36. In the case of Benson Muriithi Kagai – vs – Kenga Equatorial Hotels Limited t/a Mombasa Continental Resort (2018) eKLR, this Court (Ndolo, J) stated as follows:-“24. I am also persuaded by the decision by Lenaola J (as he then was) in Samuel G. Momanyi – vs – Attorney General & Another (2012) eKLR where Section 45(3) of the Employment Act which places a 13 months minimum employment period as a condition for claims of unfair termination, was declared unconstitutional.”
37. I am also persuaded by the aforementioned decision of the High Court, and having made a finding that termination of the Claimant’s employment by the Respondent was unfair, and taking into account the short period that the Claimant was in the Respondent’s employment and the manner in which his employment was terminated, I award the Claimant the equivalent of five (5) months’ salary as compensation for unfair termination of employment.
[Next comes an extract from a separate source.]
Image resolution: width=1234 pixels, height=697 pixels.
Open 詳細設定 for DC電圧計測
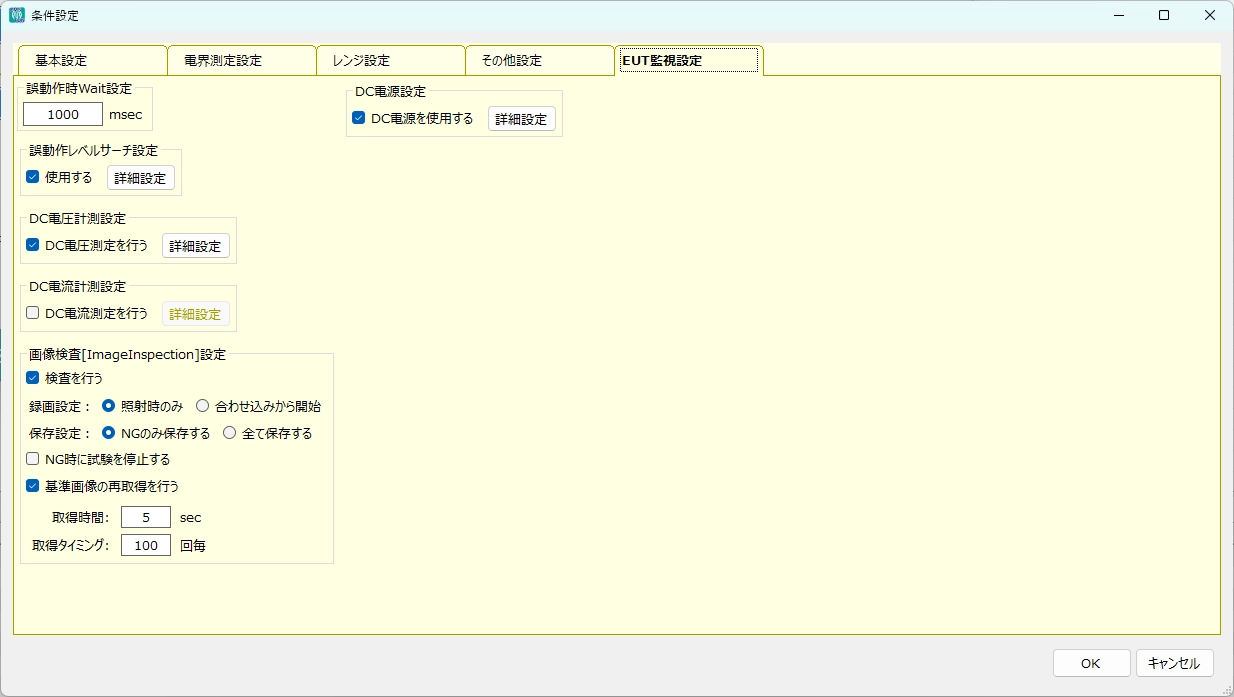click(x=196, y=246)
It was a common ground that the Claimant’s gross monthly salary at the time of termination was Kshs.250,000/=. His contract of employment stated as much. The equivalent of five (5) months’ salary is Kshs.250,000 x 5 = Kshs.1,250,000/=, which I award the Claimant.
38. The awarded sum shall be subject to statutory deductions pursuant to Section 49(2) of the Employment Act.
39. The Claimant is awarded costs of the suit and interest. Interest shall be calculated at court rates from the date of this Judgment.
40. The Respondent shall issue the Claimant with a Certificate of Service pursuant to Section 51(1) of the Employment Act. This shall be done within thirty days of this Judgement.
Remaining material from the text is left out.